▸ **The task**:
Write out each entry word for word.

▸ **Exercise data**:
=====

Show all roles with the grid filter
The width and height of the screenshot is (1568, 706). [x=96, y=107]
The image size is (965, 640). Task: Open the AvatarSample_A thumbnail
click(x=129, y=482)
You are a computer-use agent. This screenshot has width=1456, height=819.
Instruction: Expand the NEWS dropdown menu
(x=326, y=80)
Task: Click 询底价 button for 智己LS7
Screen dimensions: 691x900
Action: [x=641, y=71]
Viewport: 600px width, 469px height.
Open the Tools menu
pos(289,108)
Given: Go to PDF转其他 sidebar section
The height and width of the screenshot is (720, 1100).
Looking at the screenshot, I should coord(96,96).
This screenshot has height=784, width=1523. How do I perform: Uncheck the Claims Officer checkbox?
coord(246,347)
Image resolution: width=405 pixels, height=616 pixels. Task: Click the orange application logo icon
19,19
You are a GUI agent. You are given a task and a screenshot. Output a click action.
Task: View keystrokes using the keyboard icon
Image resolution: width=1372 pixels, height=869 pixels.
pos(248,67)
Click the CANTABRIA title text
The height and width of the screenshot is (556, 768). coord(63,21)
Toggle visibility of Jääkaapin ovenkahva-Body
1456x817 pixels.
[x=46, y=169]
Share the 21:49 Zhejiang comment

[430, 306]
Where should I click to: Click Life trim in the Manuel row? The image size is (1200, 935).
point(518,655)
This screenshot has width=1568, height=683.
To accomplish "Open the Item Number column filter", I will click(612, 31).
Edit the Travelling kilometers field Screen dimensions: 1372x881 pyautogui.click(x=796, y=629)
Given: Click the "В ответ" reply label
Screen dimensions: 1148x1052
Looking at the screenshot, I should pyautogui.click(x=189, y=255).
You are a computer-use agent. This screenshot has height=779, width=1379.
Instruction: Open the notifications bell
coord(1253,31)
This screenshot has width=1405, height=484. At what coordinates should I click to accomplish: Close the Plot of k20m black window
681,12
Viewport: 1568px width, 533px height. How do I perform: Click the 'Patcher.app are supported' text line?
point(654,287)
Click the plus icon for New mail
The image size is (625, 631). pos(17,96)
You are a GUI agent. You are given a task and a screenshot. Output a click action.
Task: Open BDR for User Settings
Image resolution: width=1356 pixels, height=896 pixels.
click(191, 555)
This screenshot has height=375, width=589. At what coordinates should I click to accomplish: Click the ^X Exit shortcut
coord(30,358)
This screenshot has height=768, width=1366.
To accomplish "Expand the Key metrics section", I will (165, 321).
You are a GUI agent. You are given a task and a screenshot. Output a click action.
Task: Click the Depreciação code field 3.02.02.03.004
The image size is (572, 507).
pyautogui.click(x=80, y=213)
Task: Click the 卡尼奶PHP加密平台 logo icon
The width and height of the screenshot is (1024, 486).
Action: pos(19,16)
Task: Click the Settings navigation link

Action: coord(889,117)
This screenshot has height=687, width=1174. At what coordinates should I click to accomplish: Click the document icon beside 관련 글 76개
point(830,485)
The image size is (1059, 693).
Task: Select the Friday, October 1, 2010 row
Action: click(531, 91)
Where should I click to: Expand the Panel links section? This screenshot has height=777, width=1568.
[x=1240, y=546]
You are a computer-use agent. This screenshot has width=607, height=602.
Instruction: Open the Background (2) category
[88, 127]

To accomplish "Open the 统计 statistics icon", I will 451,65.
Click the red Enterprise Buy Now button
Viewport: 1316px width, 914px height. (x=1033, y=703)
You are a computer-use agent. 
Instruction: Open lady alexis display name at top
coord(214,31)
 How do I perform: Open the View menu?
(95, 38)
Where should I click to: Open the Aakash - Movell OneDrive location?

=====

▸ **Result**:
Show all roles with the grid filter
The width and height of the screenshot is (1568, 706). [x=96, y=107]
The image size is (965, 640). Task: Open the AvatarSample_A thumbnail
click(x=129, y=482)
You are a computer-use agent. This screenshot has width=1456, height=819.
Instruction: Expand the NEWS dropdown menu
(x=326, y=80)
Task: Click 询底价 button for 智己LS7
Screen dimensions: 691x900
Action: [x=641, y=71]
Viewport: 600px width, 469px height.
Open the Tools menu
pos(289,108)
Given: Go to PDF转其他 sidebar section
The height and width of the screenshot is (720, 1100).
Looking at the screenshot, I should coord(96,96).
This screenshot has height=784, width=1523. How do I perform: Uncheck the Claims Officer checkbox?
coord(246,347)
Image resolution: width=405 pixels, height=616 pixels. Task: Click the orange application logo icon
19,19
You are a GUI agent. You are given a task and a screenshot. Output a click action.
Task: View keystrokes using the keyboard icon
Image resolution: width=1372 pixels, height=869 pixels.
pos(248,67)
Click the CANTABRIA title text
The height and width of the screenshot is (556, 768). coord(63,21)
Toggle visibility of Jääkaapin ovenkahva-Body
1456x817 pixels.
[x=46, y=169]
Share the 21:49 Zhejiang comment

[430, 306]
Where should I click to: Click Life trim in the Manuel row? The image size is (1200, 935).
point(518,655)
This screenshot has width=1568, height=683.
To accomplish "Open the Item Number column filter", I will click(612, 31).
Edit the Travelling kilometers field Screen dimensions: 1372x881 pyautogui.click(x=796, y=629)
Given: Click the "В ответ" reply label
Screen dimensions: 1148x1052
Looking at the screenshot, I should pyautogui.click(x=189, y=255).
You are a computer-use agent. This screenshot has height=779, width=1379.
Instruction: Open the notifications bell
coord(1253,31)
This screenshot has width=1405, height=484. At what coordinates should I click to accomplish: Close the Plot of k20m black window
681,12
Viewport: 1568px width, 533px height. How do I perform: Click the 'Patcher.app are supported' text line?
point(654,287)
Click the plus icon for New mail
The image size is (625, 631). pos(17,96)
You are a GUI agent. You are given a task and a screenshot. Output a click action.
Task: Open BDR for User Settings
Image resolution: width=1356 pixels, height=896 pixels.
click(191, 555)
This screenshot has height=375, width=589. At what coordinates should I click to accomplish: Click the ^X Exit shortcut
coord(30,358)
This screenshot has height=768, width=1366.
To accomplish "Expand the Key metrics section", I will (165, 321).
You are a GUI agent. You are given a task and a screenshot. Output a click action.
Task: Click the Depreciação code field 3.02.02.03.004
The image size is (572, 507).
pyautogui.click(x=80, y=213)
Task: Click the 卡尼奶PHP加密平台 logo icon
The width and height of the screenshot is (1024, 486).
Action: pos(19,16)
Task: Click the Settings navigation link

Action: coord(889,117)
This screenshot has height=687, width=1174. At what coordinates should I click to accomplish: Click the document icon beside 관련 글 76개
point(830,485)
The image size is (1059, 693).
Task: Select the Friday, October 1, 2010 row
Action: click(531, 91)
Where should I click to: Expand the Panel links section? This screenshot has height=777, width=1568.
[x=1240, y=546]
You are a computer-use agent. This screenshot has width=607, height=602.
Instruction: Open the Background (2) category
[88, 127]

To accomplish "Open the 统计 statistics icon", I will 451,65.
Click the red Enterprise Buy Now button
Viewport: 1316px width, 914px height. (x=1033, y=703)
You are a computer-use agent. 
Instruction: Open lady alexis display name at top
coord(214,31)
 How do I perform: Open the View menu?
(95, 38)
Where should I click to: Open the Aakash - Movell OneDrive location?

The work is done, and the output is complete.